[start]

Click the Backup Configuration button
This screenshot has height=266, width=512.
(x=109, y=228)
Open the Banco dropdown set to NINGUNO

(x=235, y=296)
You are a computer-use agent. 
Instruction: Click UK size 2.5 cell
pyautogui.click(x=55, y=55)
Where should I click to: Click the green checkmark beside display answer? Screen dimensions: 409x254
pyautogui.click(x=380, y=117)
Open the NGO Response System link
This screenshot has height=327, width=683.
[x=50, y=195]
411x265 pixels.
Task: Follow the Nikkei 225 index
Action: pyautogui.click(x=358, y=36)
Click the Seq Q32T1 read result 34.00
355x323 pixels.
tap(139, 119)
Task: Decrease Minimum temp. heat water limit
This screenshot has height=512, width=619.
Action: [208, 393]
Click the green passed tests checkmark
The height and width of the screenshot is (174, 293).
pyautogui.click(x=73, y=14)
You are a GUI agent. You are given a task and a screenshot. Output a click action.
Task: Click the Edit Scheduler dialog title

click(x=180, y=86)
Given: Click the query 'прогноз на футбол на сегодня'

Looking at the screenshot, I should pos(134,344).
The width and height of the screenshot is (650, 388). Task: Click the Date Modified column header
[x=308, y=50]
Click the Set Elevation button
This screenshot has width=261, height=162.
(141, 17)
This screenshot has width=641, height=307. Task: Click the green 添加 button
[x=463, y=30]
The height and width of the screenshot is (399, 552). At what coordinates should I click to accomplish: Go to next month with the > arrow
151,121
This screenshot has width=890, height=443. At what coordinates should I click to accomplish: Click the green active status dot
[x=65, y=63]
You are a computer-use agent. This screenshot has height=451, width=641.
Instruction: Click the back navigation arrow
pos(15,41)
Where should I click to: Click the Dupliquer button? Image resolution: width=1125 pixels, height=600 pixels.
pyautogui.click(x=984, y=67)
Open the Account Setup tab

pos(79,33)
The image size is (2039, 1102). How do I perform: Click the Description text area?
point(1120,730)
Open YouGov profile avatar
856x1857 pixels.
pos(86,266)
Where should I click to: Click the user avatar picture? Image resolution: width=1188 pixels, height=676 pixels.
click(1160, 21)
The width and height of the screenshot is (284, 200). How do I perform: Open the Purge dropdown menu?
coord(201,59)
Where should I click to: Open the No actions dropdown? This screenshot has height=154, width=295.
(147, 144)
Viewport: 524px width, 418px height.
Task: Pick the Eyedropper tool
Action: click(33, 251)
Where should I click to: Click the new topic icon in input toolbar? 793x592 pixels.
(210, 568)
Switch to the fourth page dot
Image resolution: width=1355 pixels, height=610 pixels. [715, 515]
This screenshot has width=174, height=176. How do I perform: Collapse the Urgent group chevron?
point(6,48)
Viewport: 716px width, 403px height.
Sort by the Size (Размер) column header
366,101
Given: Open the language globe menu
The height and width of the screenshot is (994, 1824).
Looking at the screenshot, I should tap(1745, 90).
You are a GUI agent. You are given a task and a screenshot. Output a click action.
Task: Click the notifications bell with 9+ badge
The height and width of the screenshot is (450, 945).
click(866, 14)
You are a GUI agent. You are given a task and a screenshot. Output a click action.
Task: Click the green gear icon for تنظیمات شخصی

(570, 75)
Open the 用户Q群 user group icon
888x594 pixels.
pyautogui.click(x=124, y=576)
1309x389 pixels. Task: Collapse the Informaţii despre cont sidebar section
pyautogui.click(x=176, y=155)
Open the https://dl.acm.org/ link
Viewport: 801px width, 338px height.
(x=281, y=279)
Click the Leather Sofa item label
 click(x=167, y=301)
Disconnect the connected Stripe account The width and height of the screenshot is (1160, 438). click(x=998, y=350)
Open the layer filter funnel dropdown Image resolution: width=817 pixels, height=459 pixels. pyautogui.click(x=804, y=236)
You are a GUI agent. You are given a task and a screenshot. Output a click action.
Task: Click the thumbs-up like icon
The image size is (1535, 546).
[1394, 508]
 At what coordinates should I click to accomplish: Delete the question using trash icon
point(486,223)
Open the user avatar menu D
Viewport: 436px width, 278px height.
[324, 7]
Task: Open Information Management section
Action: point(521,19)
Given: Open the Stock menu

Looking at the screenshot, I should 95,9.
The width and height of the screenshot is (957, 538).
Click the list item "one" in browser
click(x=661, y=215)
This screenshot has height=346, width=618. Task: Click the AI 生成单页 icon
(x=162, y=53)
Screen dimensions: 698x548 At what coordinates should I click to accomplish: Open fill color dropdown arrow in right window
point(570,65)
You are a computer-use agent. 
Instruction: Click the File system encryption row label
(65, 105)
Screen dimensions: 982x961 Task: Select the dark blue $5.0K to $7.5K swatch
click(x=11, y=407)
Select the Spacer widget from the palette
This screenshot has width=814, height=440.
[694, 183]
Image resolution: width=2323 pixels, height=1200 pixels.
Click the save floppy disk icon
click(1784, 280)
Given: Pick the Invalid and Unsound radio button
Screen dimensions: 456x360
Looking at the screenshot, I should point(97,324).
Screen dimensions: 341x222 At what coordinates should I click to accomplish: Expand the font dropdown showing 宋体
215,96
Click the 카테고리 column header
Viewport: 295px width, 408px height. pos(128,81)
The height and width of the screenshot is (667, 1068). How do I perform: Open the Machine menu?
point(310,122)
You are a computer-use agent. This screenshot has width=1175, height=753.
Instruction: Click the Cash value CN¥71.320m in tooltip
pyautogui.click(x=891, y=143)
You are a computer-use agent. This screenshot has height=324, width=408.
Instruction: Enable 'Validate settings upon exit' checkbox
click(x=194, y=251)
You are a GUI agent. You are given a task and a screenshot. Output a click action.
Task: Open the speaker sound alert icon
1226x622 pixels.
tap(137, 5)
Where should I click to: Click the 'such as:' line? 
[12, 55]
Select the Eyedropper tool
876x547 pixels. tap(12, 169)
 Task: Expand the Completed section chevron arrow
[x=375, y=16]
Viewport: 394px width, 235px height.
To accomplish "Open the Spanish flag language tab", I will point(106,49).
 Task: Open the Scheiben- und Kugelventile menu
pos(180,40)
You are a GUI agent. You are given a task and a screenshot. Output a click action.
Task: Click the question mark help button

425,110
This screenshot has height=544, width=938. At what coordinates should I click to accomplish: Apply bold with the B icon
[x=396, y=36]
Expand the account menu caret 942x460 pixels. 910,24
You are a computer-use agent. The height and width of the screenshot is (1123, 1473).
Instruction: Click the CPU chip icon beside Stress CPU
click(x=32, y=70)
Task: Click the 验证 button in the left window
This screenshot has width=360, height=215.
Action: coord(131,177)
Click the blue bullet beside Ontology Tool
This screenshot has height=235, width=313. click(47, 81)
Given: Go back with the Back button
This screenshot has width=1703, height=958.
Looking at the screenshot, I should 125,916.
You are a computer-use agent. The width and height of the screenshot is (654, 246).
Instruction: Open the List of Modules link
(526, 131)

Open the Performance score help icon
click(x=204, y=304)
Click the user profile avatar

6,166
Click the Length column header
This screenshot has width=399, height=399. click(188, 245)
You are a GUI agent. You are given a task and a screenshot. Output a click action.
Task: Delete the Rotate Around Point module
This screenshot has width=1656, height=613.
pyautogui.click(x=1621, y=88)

[end]

= Written task =
Arrange the data from the line containing "Where should I click to: Click the user" through the line containing "coord(201,59)" as a two-column CSV with the headers input and output, giving each piece of text and the answer that follows it one row. Put each field in quotation marks, and replace any line breaks inside a field with spaces.

= Reply to the task =
input,output
"Where should I click to: Click the user avatar picture? Image resolution: width=1188 pixels, height=676 pixels.","click(1160, 21)"
"The width and height of the screenshot is (284, 200). How do I perform: Open the Purge dropdown menu?","coord(201,59)"